It’s been a big week for the world of the small. In a new microscope breakthrough, researchers have figured out how to use a minuscule sheet of light to produce movies of living cells, revealing mitosis in action and illuminating cells’ three-dimensional architecture with the greatest detail ever seen.
The technique uses a highly focused, super-thin beam of light similar to the type used in supermarket checkout scanners. It could allow cell biologists to watch the molecular underpinnings of cell action as they unfold.
“In looking at living systems, you want to be God. You want to have this omniscient power and be able to look at all time scales — not just single cells sitting on a microscope cover slip, but observe what’s happening in a single molecule in a single cell that is inside your heart right now. That’s the dream,” said Eric Betzig, research leader at the Janelia Farm Research Campus, part of the Howard Hughes Medical Institute. “You want to have this (omniscience) in a way that the organism is completely unaware and unaffected by that observation.”
The new technique, called Bessel beam plane illumination microscopy, could be the best way to do that without harming the cells.
In the past few months, other microscopy advances have allowed scientists to see 3-D structures of cells for the first time. MIT researchers are combining atomic force microscopy with magnetic resonance imaging to unveil 3-D images, for instance. A stochastic optical microscope under development at the University of Massachusetts uses a fluorescent tagging technique (which Betzig has also studied) to create mosaic images. And just this week, scientists in the UK announced a new technique that amplifies optical observations to see beyond the diffraction limit of light, allowing cell and virus observations.
?These are all promising techniques, but they’re equivalent to taking a snapshot. When you are trying to understand complex processes, a snapshot is only worth so much — ideally, you would capture a live-action movie. It’s more useful to watch the process of chromosomes pulling apart during cell division, like in the following video, or to see the ruffling of cell membranes, seen further below.

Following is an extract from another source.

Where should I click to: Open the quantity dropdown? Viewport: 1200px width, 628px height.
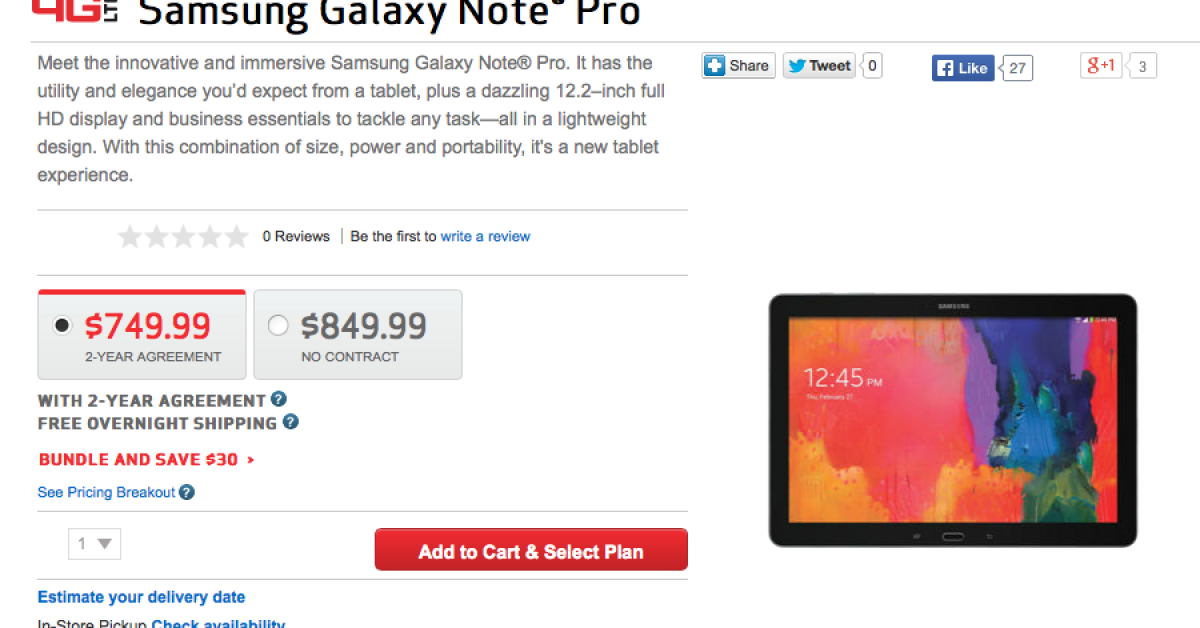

A movie would require observing a cell for a long time, but that causes some problems. If cells are not killed for the purposes of observing them, the process of lengthy observation does them in. One commonly used technique, confocal microscopy, uses a pinhole method to block out-of-focus light, allowing observations of very precise regions in the microscope’s focal plane. But the whole specimen is still blasted with light, Betzig said.
“You can’t study cells for too long before they literally curl up and die,” he said. “And you can’t study them very fast, because you have to scan them with a little point of light.” The images are distorted, too, he said.
Betzig was looking for ways to overcome these problems, and started studying plane illumination, or shining light at a subject from the side rather than from below, like most microscopes. A European group developed a plane illumination microscope in 2003, and used it to show the development of an embryo as cells continually divided.
“They work very well when you are looking at embryos, which are hundreds of micrometers in diameter,” Betzig said. “But they’re not so great if you want to peer inside the guts of what is happening in each cell, which is what I wanted to do.”
His research group decided to use a special focused beam called a Bessel beam, which does not diffract over long distances the way that regular light beams do. To keep the light super-focused, they had to modulate the beam, turning it on and off as it sweeps across the sample. The result is a series of high-speed images, which can be put together into a movie.
“We can study cells in their 3-D complexity at very high speeds for long periods of time. It’s the combination of high axial resolution, plus high speed, plus the non-invasiveness that makes it special,” Betzig said.
The wriggling mitochondria in this video represents 300 image stacks, each containing 300 two-dimensional images, taken in one second.
“That’s almost 100,000 images of a cell, without bleaching it or harming it,” Betzig said. “In in a second, can create an entire 3-D picture of what went on in that cell in that last second.”
The next step could be combining the Bessel beam plane technique with super-resolution techniques, Betzig said. That would be something — with no limits on how small we can see, and an imaging technique that take movies without harming organisms, the possibilities seem endless.